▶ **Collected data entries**
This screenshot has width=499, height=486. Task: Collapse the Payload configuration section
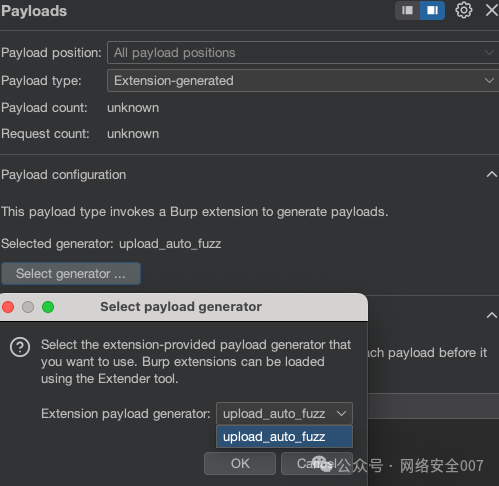pos(491,174)
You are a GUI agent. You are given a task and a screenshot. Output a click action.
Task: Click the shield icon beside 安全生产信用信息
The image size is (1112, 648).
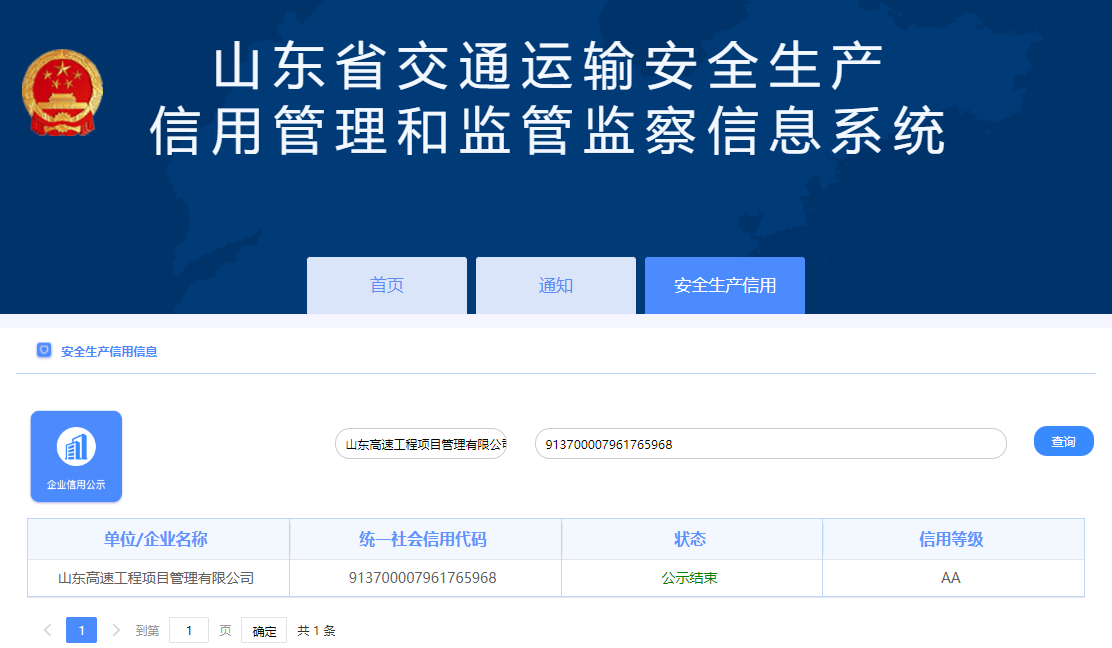coord(44,351)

▶ **Exercise prompt**
All entries above are to be set down word for word, and the pictures are to be left out.

▶ **Expected answer**
This screenshot has width=499, height=486. Task: Collapse the Payload configuration section
pos(491,174)
You are a GUI agent. You are given a task and a screenshot. Output a click action.
Task: Click the shield icon beside 安全生产信用信息
The image size is (1112, 648).
coord(44,351)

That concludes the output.